▸ Requirement: Find every row below that contains the word "checkmark", and copy each of those rows out in full.

Entries showing where items appear:
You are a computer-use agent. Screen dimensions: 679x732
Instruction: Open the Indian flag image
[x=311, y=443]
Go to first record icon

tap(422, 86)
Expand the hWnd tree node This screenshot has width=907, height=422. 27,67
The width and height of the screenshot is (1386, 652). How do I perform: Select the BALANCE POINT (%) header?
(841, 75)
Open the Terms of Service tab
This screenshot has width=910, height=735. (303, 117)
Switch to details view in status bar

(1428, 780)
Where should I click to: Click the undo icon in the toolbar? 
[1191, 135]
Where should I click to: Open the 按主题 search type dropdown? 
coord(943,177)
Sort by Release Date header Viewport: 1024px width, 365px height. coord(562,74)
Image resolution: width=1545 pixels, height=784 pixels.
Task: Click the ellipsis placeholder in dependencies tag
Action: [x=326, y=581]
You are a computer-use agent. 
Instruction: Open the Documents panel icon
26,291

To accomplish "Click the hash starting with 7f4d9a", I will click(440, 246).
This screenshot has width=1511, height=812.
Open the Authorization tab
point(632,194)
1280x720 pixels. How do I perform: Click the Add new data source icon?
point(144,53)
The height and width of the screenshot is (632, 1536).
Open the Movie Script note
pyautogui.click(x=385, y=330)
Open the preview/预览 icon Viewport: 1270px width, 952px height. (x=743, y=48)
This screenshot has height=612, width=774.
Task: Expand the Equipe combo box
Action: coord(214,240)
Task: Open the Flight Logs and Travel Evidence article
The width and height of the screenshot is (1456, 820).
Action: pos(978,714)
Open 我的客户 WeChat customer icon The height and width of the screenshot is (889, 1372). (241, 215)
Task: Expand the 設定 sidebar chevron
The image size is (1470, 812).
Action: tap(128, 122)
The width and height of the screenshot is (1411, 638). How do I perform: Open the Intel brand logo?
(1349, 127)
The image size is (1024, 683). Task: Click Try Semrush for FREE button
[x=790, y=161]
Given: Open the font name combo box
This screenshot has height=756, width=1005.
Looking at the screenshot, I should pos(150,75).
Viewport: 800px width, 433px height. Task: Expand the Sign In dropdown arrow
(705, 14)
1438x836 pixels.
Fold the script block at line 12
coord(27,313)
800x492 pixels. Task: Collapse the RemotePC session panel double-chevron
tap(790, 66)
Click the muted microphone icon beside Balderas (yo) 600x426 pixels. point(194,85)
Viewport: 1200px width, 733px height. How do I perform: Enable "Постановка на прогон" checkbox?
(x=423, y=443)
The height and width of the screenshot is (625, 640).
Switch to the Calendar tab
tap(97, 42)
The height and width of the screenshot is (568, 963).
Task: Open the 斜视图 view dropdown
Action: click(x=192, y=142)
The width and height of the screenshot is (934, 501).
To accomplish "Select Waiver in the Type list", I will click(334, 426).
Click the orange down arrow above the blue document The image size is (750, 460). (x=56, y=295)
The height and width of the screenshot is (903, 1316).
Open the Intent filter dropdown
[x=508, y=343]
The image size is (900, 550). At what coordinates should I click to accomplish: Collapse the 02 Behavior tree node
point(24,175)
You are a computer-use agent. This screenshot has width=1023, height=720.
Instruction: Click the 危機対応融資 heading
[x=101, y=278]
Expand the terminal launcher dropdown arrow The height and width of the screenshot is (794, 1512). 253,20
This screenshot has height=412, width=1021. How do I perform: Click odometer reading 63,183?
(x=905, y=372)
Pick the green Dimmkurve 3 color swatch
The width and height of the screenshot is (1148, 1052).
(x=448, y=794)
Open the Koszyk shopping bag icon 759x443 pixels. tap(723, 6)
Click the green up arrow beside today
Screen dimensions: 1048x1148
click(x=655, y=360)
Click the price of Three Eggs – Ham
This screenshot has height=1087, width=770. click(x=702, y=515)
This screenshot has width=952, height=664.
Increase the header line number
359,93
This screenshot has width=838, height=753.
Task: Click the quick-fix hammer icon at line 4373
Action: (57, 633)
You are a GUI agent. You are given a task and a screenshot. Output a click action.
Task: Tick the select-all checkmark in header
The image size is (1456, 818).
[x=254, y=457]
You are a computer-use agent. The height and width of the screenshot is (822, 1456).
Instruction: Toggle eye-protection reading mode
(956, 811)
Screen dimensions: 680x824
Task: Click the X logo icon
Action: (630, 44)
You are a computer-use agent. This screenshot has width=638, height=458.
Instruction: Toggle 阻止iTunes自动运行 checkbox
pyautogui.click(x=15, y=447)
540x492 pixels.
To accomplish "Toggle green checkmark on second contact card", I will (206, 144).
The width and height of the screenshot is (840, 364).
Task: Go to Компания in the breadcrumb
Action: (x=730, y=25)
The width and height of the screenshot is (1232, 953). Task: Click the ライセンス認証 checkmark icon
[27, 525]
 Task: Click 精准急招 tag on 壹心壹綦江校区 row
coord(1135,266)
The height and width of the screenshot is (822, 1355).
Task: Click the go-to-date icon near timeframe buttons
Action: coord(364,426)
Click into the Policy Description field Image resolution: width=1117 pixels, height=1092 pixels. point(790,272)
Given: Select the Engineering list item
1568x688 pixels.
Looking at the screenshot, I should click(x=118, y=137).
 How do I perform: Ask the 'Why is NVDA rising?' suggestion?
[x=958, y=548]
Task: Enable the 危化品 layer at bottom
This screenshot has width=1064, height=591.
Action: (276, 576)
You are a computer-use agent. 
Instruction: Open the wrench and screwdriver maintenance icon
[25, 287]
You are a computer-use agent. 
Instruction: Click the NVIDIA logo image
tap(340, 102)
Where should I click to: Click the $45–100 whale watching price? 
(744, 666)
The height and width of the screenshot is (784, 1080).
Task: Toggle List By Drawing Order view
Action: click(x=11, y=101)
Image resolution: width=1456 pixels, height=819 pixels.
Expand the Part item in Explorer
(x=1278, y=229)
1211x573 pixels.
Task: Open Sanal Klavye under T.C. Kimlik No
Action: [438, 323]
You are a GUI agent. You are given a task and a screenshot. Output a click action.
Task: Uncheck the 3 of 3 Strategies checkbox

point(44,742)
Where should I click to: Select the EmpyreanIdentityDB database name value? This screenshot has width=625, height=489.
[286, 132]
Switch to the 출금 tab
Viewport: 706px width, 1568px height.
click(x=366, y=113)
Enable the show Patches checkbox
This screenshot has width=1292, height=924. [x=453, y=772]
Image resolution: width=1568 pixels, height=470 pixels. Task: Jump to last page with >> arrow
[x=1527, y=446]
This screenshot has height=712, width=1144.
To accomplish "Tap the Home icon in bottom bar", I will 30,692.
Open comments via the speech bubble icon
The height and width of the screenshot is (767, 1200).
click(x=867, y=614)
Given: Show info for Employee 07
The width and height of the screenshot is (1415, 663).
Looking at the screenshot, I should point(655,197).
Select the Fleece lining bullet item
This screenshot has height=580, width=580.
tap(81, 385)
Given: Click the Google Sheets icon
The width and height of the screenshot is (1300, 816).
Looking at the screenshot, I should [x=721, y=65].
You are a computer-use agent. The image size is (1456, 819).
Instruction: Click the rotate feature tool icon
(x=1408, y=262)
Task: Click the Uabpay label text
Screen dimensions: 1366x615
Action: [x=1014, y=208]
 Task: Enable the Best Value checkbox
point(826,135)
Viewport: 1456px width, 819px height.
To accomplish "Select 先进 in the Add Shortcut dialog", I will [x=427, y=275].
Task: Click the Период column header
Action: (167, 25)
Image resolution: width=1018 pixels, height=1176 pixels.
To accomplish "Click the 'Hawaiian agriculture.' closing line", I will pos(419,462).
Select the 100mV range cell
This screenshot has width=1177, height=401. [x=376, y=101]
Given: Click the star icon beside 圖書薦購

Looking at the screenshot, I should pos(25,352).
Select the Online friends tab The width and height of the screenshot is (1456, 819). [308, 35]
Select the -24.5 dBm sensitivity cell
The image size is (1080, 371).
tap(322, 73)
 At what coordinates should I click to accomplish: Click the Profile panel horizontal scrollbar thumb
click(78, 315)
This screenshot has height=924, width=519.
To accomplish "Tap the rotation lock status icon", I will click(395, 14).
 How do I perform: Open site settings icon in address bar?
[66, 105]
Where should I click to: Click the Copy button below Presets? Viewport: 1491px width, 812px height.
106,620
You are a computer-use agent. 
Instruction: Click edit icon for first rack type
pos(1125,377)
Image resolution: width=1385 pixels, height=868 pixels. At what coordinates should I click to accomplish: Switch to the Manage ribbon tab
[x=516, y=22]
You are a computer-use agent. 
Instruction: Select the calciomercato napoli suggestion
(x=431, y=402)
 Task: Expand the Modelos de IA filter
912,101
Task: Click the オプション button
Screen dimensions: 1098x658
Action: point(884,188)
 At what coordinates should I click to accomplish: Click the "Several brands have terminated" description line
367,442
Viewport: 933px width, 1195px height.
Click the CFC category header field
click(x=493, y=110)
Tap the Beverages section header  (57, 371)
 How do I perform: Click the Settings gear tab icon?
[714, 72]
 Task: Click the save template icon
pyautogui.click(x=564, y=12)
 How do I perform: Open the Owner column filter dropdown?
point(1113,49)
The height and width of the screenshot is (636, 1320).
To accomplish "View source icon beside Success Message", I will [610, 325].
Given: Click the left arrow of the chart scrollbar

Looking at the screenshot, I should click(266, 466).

▸ Task response:
Task: Tick the select-all checkmark in header
To accomplish "Toggle green checkmark on second contact card", I will (206, 144).
The width and height of the screenshot is (1232, 953). Task: Click the ライセンス認証 checkmark icon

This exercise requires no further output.